There are probably few bands as associated with wailing guitars as Lynyrd Skynyrd, and fewer still as identified with a single song featuring a seemingly endless wall of such wailing guitars (ah, that would be ‘Freebird’ if you’re wondering). Yet, I think my favorite section of a Lynyrd Skynyrd song ever – and I love Skynyrd! – takes only 12 seconds, and is not even played on guitar.

It was on 1977’s Street Survivors album (the one released just three days before the band’s chartered plane crashed en route to Baton Rouge, LA., killing 6 people including band leader Ronnie Van Zant, guitarist Steve Gaines, and backing vocalist Cassie Gaines). The first two songs, ‘What’s Your Name’ and ‘That Smell,’ were the big hits, but track 4 closing out side-A was ‘I Know A Little,’ which was actually written by Steve Gaines prior to joining Skynyrd only a year earlier. It’s a typical guitar boogie like so many other Skynyrd tunes, then two-thirds of the way through, the band’s too often forgotten secret weapon, pianist Billy Powell, is unleashed on the ivories. Starting at 2:27 on this audio clip, Powell pounces in and just eviscerates the keys for 9 seconds, leading into the climactic rising glissando (yup, that’s what it’s called) at 2:36. The last 3 seconds are really just a cool down.
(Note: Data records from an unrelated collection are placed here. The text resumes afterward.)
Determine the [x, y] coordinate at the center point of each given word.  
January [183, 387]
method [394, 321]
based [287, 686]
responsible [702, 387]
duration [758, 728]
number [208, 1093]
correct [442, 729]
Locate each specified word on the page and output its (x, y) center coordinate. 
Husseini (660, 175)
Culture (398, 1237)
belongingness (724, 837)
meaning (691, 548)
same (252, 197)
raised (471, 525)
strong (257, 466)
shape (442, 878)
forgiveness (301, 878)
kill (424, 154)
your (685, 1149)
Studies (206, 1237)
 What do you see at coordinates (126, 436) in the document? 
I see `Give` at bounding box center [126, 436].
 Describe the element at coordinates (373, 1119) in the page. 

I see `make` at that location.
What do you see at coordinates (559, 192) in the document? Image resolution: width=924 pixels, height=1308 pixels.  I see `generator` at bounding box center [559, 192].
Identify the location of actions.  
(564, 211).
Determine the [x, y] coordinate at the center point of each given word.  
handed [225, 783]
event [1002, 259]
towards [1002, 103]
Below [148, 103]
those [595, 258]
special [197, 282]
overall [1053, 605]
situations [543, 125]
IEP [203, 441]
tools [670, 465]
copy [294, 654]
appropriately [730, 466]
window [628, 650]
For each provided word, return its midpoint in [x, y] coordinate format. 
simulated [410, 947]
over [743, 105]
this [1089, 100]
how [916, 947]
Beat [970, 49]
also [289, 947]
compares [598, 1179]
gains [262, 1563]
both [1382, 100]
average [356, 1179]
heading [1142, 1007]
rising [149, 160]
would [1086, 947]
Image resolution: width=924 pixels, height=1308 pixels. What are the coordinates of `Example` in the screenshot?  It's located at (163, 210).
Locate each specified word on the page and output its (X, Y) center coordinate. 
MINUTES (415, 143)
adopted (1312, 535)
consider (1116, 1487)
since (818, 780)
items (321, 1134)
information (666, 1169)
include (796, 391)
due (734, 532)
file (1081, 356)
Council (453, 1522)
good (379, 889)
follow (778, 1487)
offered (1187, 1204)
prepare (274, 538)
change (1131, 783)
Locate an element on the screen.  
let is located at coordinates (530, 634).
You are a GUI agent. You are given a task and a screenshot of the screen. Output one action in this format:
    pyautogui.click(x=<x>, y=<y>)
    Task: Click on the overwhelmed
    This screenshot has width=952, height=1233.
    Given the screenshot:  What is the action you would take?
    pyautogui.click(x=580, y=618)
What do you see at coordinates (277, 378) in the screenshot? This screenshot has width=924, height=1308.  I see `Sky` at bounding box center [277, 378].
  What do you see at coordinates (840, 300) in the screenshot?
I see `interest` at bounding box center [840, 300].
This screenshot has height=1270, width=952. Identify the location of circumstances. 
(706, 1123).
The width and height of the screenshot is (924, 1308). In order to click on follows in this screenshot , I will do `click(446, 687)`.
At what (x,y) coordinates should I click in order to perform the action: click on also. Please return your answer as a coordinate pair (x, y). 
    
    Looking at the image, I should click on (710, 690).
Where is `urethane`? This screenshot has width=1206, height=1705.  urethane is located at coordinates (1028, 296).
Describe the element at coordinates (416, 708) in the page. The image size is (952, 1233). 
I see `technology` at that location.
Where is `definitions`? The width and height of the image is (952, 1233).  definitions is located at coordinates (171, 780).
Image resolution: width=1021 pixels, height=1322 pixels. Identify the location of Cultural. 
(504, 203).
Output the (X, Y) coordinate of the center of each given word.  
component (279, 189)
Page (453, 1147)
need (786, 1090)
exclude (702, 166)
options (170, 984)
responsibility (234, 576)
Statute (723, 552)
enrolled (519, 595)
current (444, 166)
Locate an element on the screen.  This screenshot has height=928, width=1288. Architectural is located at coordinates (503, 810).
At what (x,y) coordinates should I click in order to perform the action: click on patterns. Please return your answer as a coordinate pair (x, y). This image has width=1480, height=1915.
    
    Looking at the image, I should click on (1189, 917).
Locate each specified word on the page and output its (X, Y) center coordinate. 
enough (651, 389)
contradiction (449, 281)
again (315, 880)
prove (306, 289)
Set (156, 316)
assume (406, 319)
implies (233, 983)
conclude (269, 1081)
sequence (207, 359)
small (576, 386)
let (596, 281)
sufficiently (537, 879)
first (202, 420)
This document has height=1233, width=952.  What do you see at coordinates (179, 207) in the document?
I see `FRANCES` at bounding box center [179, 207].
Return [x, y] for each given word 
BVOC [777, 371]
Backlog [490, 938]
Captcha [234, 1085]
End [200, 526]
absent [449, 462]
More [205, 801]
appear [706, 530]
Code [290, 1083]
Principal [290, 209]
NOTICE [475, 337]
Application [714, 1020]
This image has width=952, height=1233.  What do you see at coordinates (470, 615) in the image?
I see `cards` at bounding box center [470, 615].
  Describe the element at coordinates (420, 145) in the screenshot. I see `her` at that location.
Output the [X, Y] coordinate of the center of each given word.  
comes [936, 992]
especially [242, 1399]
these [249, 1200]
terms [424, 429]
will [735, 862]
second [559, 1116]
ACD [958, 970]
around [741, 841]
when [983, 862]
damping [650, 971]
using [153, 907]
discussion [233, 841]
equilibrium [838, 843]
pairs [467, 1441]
I could listen to it a thousand times (and I believe I have), and I can’t think of another time where a Lynyrd Skynyrd song has changed direction so quickly, transformed its mood so radically, and altered the entire memory of a tune so completely. Well, except maybe the fairly notable moment at the end of the last verse of ‘Freebird’ before it transitions into 4-plus minutes of more characteristic, and historically significant, unrelenting guitar jamming…which wasn’t too bad either. To match those 4 minutes though, Powell needed only 12 seconds.